(SOURCE MATERIAL)
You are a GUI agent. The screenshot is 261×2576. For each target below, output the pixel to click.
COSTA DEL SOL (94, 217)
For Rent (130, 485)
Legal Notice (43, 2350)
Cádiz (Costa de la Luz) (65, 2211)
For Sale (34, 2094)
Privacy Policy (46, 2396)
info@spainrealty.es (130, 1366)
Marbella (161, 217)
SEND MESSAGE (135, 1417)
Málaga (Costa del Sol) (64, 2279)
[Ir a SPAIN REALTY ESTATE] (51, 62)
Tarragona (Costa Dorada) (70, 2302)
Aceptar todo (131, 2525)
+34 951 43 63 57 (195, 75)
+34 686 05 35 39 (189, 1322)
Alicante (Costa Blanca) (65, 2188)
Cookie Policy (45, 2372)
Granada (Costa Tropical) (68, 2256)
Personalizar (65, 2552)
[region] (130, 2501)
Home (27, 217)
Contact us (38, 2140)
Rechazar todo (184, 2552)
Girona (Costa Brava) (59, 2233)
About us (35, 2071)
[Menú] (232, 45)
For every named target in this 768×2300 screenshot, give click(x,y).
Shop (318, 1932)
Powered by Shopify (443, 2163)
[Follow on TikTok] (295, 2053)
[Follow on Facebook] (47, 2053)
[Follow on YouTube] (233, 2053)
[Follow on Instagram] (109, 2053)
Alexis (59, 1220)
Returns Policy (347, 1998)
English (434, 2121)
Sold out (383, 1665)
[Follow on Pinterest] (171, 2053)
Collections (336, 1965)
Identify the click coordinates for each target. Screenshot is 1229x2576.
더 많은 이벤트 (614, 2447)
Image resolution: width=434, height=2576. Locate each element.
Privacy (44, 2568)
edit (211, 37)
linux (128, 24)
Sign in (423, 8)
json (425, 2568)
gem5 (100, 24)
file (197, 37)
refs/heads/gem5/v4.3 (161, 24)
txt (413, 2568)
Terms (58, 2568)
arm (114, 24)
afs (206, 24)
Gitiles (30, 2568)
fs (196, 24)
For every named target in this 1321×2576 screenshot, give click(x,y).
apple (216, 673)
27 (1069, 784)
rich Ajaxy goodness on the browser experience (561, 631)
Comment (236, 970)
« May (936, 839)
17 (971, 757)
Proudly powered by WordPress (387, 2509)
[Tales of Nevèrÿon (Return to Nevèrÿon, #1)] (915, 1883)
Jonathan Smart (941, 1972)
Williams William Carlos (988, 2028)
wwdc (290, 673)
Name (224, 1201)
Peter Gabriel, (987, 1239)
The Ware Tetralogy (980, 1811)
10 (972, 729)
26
(End SOURCE MATERIAL)
■ **INSTRUCTIONS FOR THE TASK**
Your answer should hold the line with "Collections (336, 1965)" and each line after it to the end of the data, retyped exactly. Include no other lines.

■ **YOUR RESPONSE**
Collections (336, 1965)
Identify the click coordinates for each target. Screenshot is 1229x2576.
더 많은 이벤트 (614, 2447)
Image resolution: width=434, height=2576. Locate each element.
Privacy (44, 2568)
edit (211, 37)
linux (128, 24)
Sign in (423, 8)
json (425, 2568)
gem5 (100, 24)
file (197, 37)
refs/heads/gem5/v4.3 (161, 24)
txt (413, 2568)
Terms (58, 2568)
arm (114, 24)
afs (206, 24)
Gitiles (30, 2568)
fs (196, 24)
For every named target in this 1321×2576 screenshot, give click(x,y).
apple (216, 673)
27 (1069, 784)
rich Ajaxy goodness on the browser experience (561, 631)
Comment (236, 970)
« May (936, 839)
17 (971, 757)
Proudly powered by WordPress (387, 2509)
[Tales of Nevèrÿon (Return to Nevèrÿon, #1)] (915, 1883)
Jonathan Smart (941, 1972)
Williams William Carlos (988, 2028)
wwdc (290, 673)
Name (224, 1201)
Peter Gabriel, (987, 1239)
The Ware Tetralogy (980, 1811)
10 (972, 729)
26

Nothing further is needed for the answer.